Currently, I am using DreamWeaver 3 to build my webpages. I'm not sure that is relevant at all....But for now I am off to work. I'll check back in 9-10 hours.

Cheers!

- Dan

@opifexNov 02.2009 — #you would be better off to use the xml feed from the company you are using to trade. that would be more accurate data.

@HarleyDavidsonauthorNov 03.2009 — #Am I asking the impossible? Is it a dumb question? I'm not sure how to simplify my question anymore than I already have...Could it be that there is no easy answer and perhaps this is not an acceptable obsticle for a beginner?
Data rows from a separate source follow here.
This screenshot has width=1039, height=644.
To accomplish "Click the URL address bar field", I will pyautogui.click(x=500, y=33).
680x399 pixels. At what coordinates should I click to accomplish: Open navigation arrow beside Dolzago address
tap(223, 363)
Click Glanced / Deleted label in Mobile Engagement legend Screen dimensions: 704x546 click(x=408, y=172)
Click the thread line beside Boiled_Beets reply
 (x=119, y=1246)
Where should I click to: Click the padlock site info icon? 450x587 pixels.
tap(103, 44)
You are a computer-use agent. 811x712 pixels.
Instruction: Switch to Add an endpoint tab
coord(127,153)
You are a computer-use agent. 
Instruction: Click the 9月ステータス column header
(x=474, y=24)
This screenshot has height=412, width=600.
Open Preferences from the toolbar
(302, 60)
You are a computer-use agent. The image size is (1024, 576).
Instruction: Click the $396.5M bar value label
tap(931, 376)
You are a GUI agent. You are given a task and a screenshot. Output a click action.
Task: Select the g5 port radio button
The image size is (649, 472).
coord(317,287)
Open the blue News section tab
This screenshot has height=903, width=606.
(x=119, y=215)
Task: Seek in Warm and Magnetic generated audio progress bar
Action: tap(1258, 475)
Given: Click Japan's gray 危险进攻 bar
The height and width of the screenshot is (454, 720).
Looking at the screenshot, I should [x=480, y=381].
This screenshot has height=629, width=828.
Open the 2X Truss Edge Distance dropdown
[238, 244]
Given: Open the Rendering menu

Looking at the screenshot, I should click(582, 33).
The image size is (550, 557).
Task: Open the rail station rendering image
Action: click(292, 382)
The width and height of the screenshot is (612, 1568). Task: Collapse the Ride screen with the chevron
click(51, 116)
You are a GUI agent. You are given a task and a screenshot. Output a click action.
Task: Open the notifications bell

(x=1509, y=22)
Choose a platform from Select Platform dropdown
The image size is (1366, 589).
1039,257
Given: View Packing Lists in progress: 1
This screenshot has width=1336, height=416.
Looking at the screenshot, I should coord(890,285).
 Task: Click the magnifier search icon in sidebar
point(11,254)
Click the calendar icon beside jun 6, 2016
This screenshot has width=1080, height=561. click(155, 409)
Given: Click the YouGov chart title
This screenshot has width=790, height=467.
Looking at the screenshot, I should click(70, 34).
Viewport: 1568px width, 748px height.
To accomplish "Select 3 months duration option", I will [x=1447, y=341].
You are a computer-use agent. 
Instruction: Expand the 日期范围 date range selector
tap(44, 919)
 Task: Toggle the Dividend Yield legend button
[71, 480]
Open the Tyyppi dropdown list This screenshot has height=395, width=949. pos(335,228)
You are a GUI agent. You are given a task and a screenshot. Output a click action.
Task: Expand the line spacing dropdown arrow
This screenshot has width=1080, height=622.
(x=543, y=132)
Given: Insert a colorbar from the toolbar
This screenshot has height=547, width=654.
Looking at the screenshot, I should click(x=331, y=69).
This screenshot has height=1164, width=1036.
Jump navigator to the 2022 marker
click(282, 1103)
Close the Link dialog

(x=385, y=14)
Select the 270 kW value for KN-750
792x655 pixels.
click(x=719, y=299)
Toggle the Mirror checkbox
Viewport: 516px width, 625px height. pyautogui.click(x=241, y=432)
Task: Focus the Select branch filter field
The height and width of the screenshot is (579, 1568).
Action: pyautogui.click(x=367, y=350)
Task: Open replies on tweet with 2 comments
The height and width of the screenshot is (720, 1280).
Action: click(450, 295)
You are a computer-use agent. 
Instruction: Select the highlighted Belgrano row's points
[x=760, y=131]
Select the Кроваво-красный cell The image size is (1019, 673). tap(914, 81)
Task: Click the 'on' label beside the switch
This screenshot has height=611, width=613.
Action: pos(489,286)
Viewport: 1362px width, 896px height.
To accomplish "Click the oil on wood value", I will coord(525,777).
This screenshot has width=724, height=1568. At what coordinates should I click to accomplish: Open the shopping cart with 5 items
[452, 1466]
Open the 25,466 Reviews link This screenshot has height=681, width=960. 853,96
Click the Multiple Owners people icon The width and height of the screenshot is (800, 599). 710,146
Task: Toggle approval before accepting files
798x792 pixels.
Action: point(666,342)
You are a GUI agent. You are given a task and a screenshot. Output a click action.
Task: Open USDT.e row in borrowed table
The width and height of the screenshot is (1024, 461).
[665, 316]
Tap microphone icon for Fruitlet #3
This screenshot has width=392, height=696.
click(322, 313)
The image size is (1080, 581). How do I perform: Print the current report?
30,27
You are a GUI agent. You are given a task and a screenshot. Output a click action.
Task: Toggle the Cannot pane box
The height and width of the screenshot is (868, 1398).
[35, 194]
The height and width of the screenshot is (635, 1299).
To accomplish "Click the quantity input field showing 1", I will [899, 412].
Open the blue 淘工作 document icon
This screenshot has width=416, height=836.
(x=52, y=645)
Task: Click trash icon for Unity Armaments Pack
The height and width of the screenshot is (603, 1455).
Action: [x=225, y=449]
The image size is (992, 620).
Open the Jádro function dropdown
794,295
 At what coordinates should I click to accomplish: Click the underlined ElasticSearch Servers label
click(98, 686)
I can find several example on the internet with open source but there is a good chance that I don't know what to do with the code and therefore cannot make it work.

One more thing. In responce to the previous poster - I thank you for your input but I do my trading via my bank's online service. For now and until I manage to get this job sorted out, I would prefer to use the above listed URL to scrape from.

Cheers!

- Dan

@criterion9Nov 03.2009 — #Does the site you listed above provide xml data? Using xml data would be the most efficient since to screen scrape you'll have to update your code every time something changes on that link that causes your scrape to fail.

@HarleyDavidsonauthorNov 03.2009 — #Hmmmm......Honestly, I don't know nor do I know how to determine that...I suppose I am hopeless, huh? LoL

Here is the updated page to the specific stock that I wish to use as an example : http://www.otcbb.com/asp/quote_module.asp?qm_page=77018&symbol=SDVI

@rnd_meNov 03.2009 — #then you probably don't have access to xml.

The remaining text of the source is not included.